Не все хотели перебраться в Новый Коллетон, и не все жилища подлежали транспортировке целиком. Шоссе на выездах из города были запружены тяжелыми грузовиками, перевозящими фрагменты домов в разные точки Южной Каролины. Но это было менее впечатляющим зрелищем, чем путешествие по реке. В один из дней мимо меня проплыл домик, показавшийся мне знакомым. Только через несколько минут я сообразил, что видел дом Амоса и Толиты, отправившийся в свой первый и единственный круиз. Еще через какое-то время в путь пустилось здание баптистской церкви, напоминающее опрокинутую баллистическую ракету. Я без конца щелкал своей «Минолтой»; потом я послал снимки Саванне. Она как раз писала длинную балладу об уничтожении родного города. Однажды в вечерних сумерках мимо меня проплыла епископальная церковь. Сумерки делали ее словно парящей в воздухе. Я фотографировал мокрых от пота рабочих, которые выкапывали гробы на коллетонском кладбище. Эти гробы запихивались в пластиковые мешки и перевозились на новые безликие кладбища, устроенные вдоль шоссе между Чарлстоном и Колумбией. Дома, которые невозможно было перевезти или продать, разрушали, а обломки продавали компании, специализирующейся на утилизации. Бродячих собак отстреливали охотники, имеющие специальные лицензии. Бродячих кошек отлавливали и топили возле общественного причала. Никому не было дела до перезревших помидоров, они падали на землю или гнили на стеблях. Такая же участь постигла дыни и арбузы на бахчах. Поскольку здания школы и суда никакой исторической ценности не представляли, их просто взорвали. Все магазины на улице Приливов сровняли с землей. К первому сентября город Коллетон вымер подобно Помпеям и Геркулануму.
За экспроприированную под строительство площадь правительство в общей сложности выплатило 98 миллионов 967 тысяч долларов.
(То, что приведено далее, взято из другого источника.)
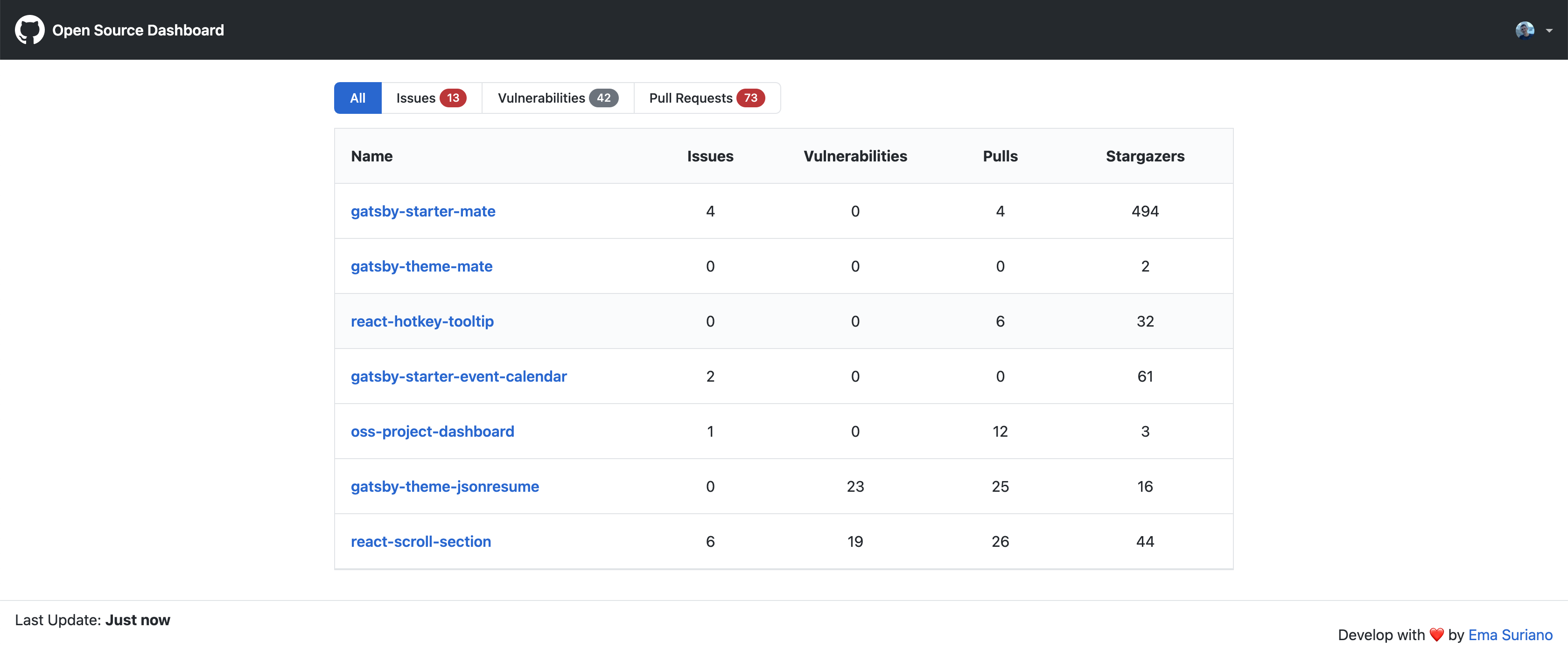Click the user avatar picture
1568x656 pixels.
1525,30
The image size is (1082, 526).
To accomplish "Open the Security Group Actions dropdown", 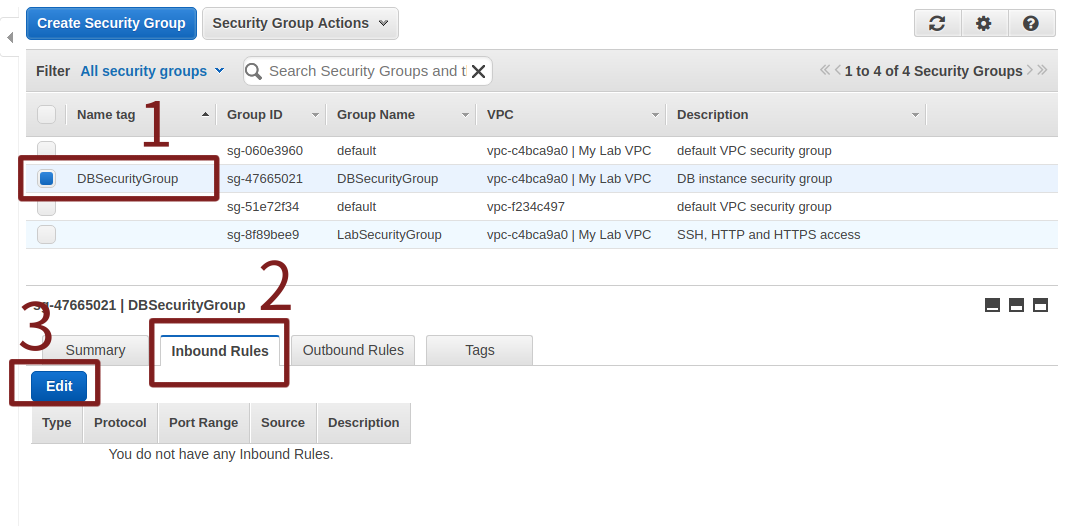I will (300, 23).
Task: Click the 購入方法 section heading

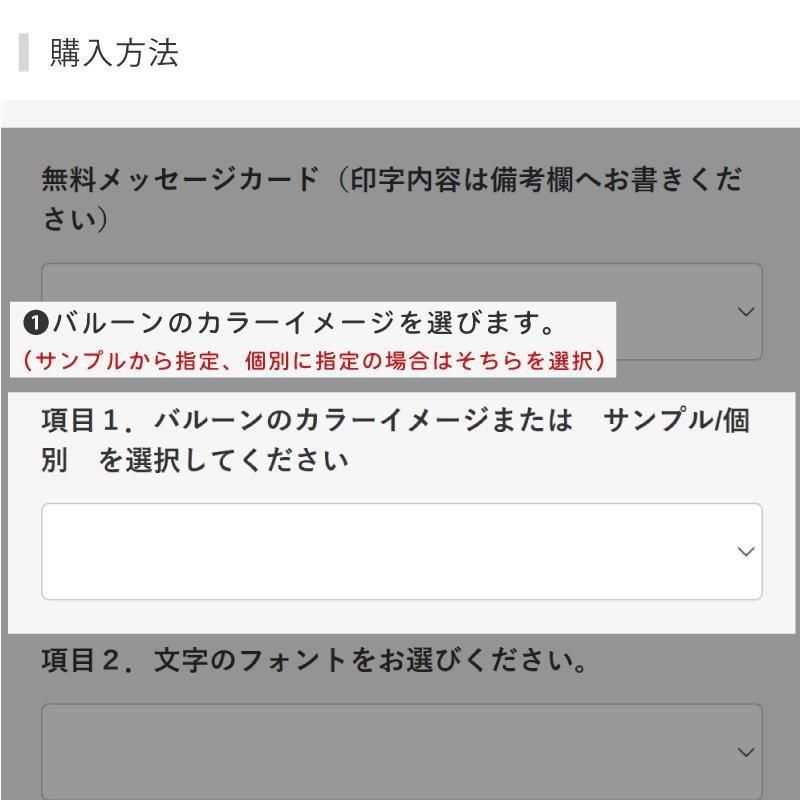Action: coord(114,53)
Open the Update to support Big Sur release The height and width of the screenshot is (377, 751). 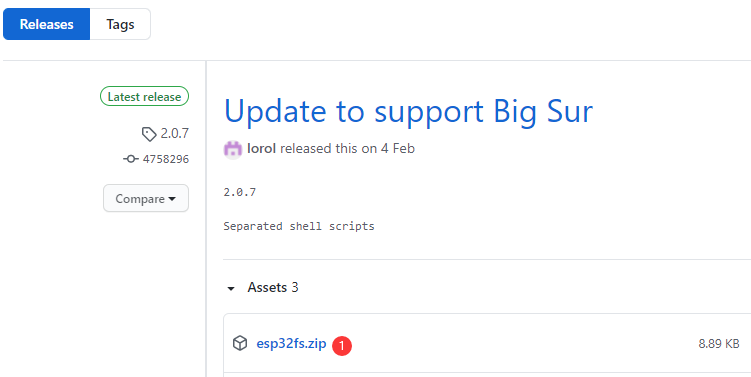409,111
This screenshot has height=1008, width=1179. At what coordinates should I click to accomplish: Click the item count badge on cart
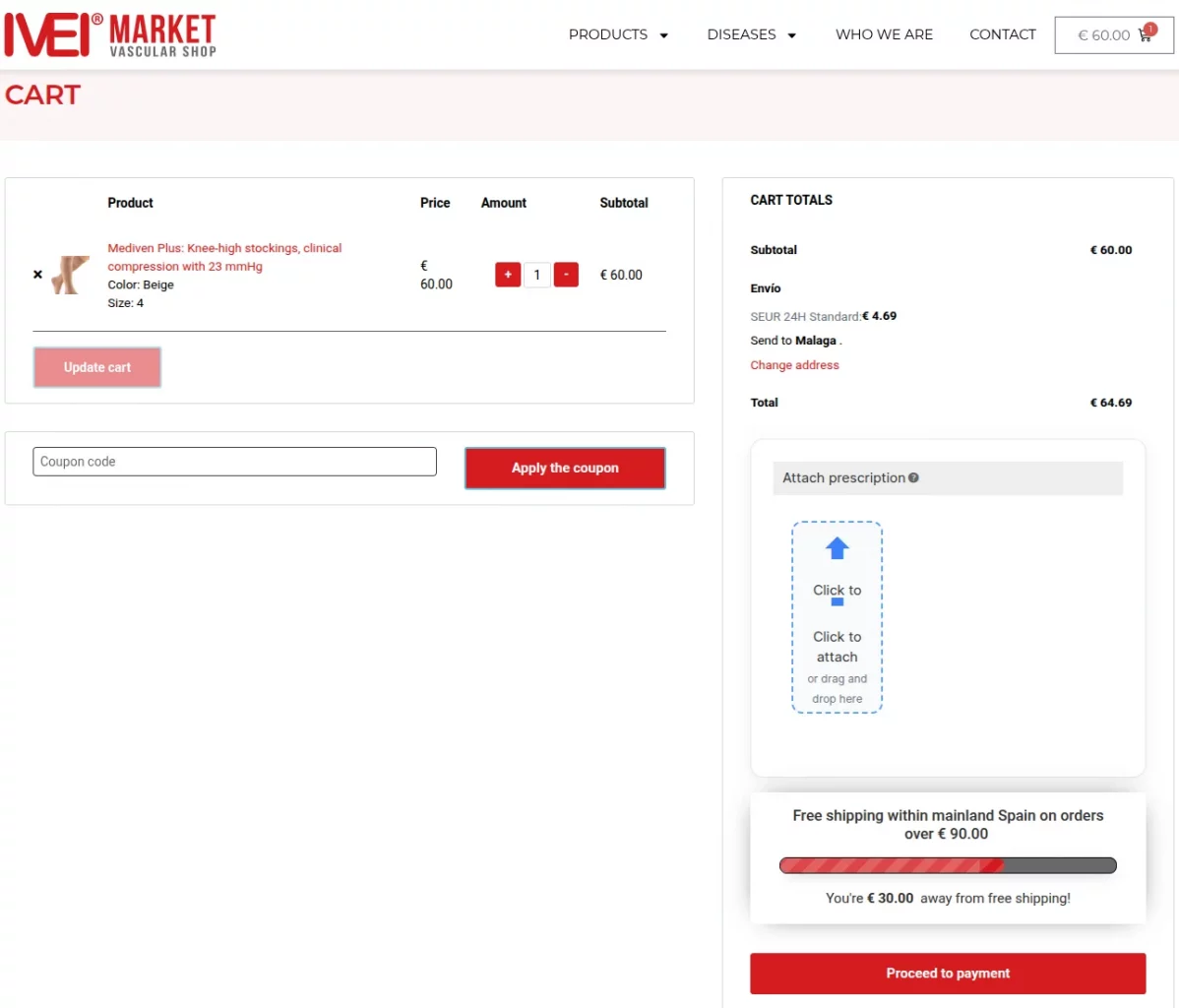[x=1148, y=28]
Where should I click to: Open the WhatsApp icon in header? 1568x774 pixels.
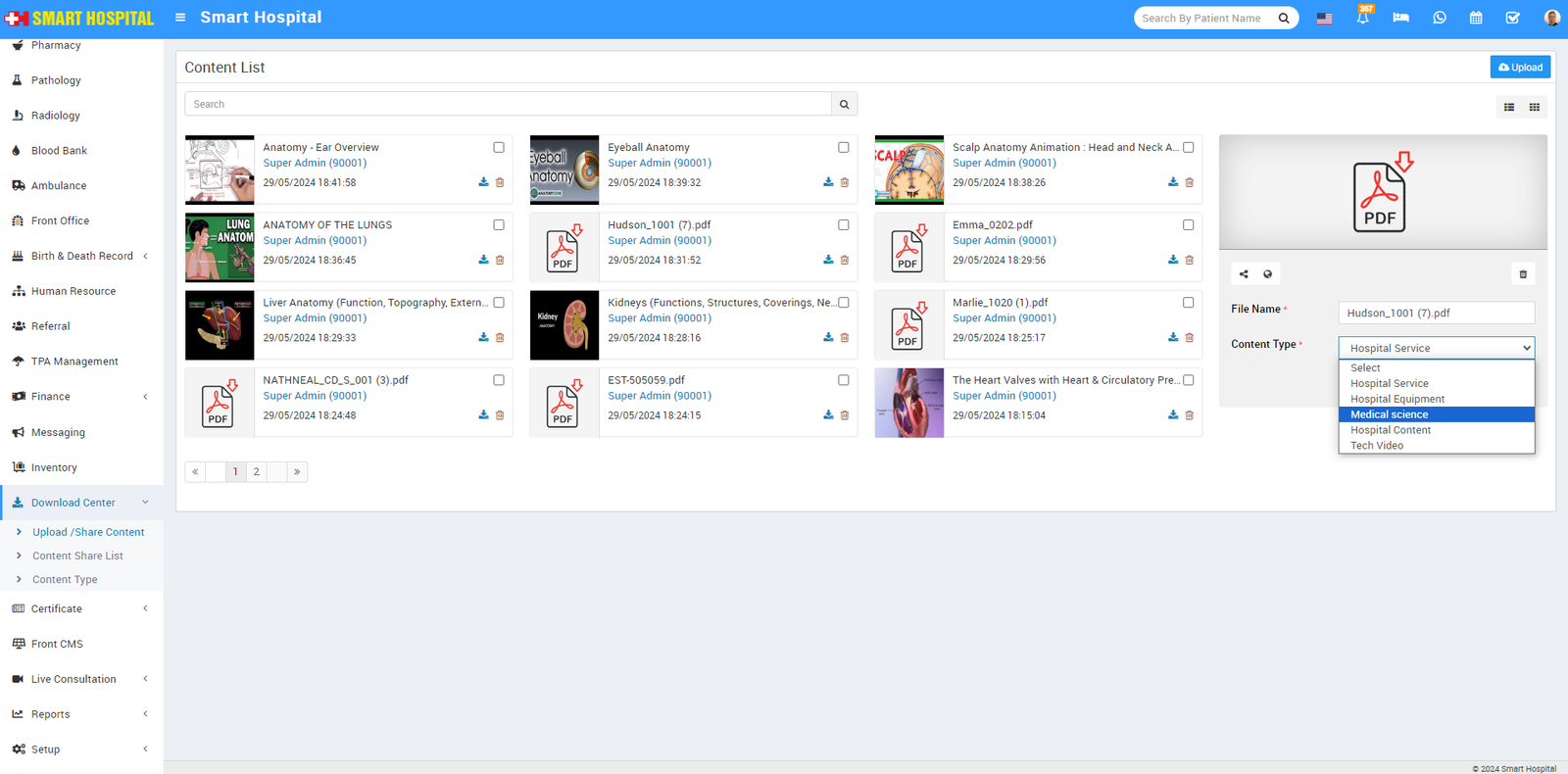[x=1439, y=18]
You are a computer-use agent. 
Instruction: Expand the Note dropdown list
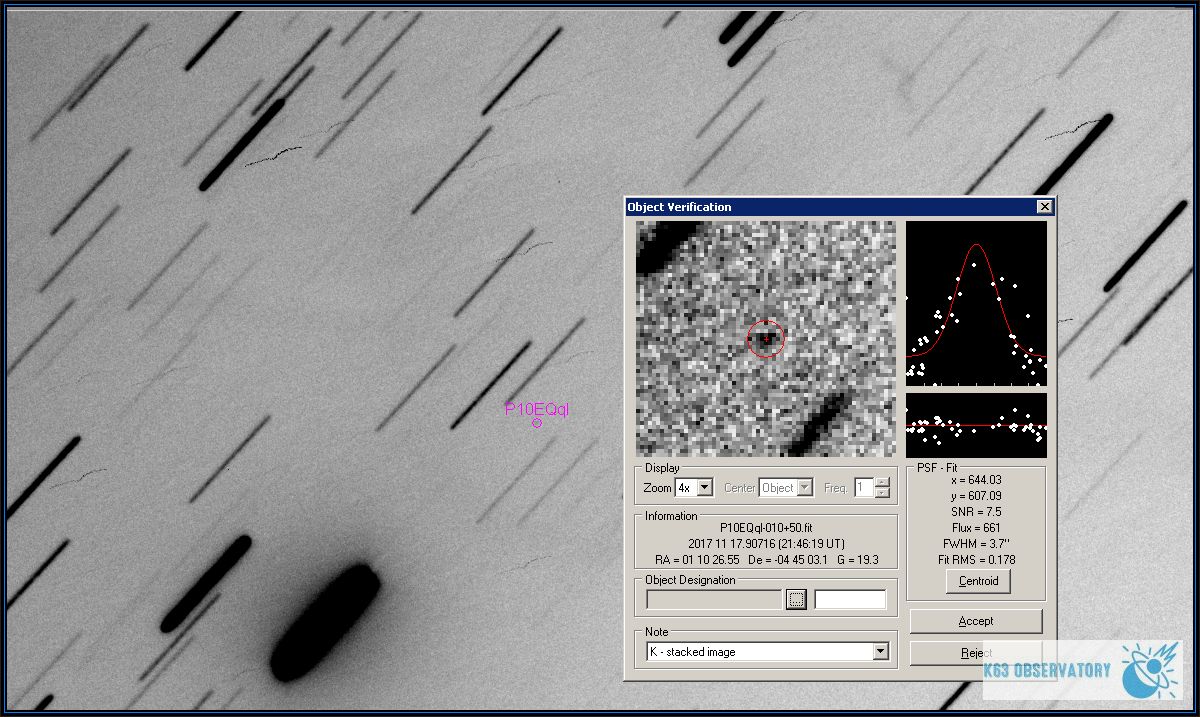click(880, 652)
Наша мать за остров Мелроуз получила 2 миллиона 225 тысяч долларов.
Восприимчивая к чувствам своей разделенной ныне семьи, мать выписала четыре чека на сто тысяч долларов каждый. Мы с Саванной приняли свои чеки с благодарностью. Сестра наконец-то смогла расстаться с опостылевшей ей ролью голодающего художника. Мы с Салли вернули заем, взятый на оплату ее учебы в медицинском колледже, и купили для нашей семьи дом на острове Салливанс. Отца никто не видел со дня свадьбы матери и Риса Ньюбери, поэтому мать положила деньги на его банковский счет.
Свой чек Люк сжег на глазах у матери. Она заплакала, а брат напомнил ей, что он – Люк Винго, речной парень из Коллетона, и поинтересовался, не мать ли внушала ему, что речных парней нельзя купить ни за какие деньги.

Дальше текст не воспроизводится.